--- START ---
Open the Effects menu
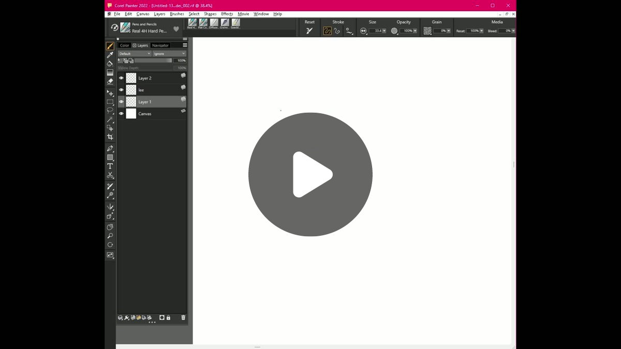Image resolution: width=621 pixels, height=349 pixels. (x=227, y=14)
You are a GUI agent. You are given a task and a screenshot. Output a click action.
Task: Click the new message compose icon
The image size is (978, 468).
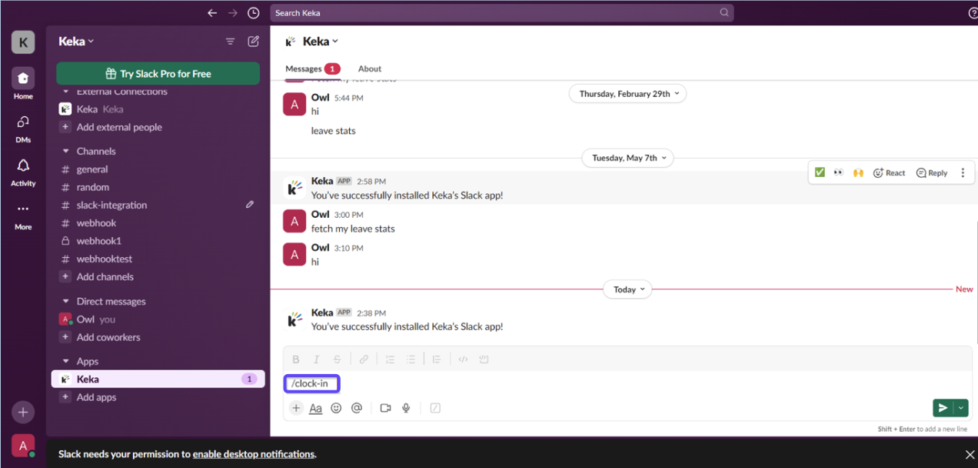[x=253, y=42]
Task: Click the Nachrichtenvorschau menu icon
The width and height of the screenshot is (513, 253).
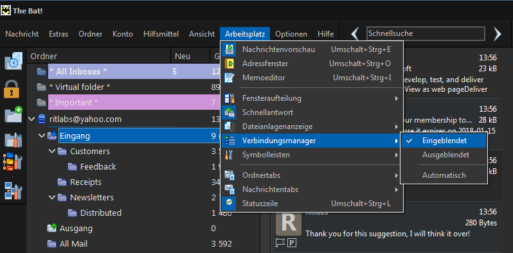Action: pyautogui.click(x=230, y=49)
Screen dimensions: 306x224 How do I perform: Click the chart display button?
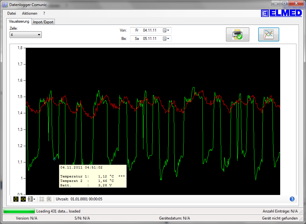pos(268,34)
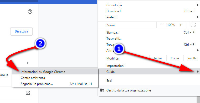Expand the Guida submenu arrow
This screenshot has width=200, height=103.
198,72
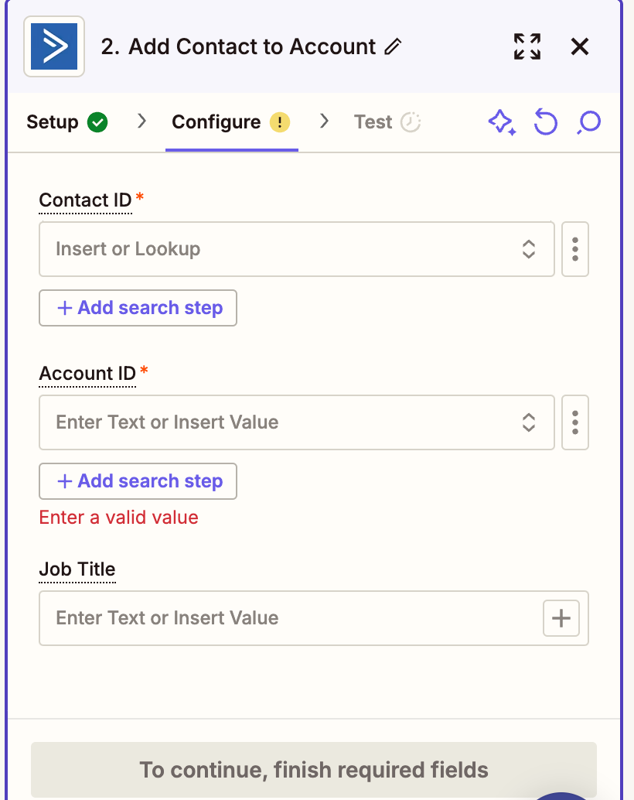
--- END ---
--- START ---
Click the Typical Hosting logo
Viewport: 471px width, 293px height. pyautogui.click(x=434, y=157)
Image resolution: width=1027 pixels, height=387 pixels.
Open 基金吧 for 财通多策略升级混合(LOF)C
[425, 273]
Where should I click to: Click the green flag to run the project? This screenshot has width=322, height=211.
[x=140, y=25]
--- END ---
▶ Your task
Filter the listing so that only lines holding the word "icon" remain, and copy those lines.

▶ Answer to this problem
Task: Click the new message compose icon
Task: Click the Nachrichtenvorschau menu icon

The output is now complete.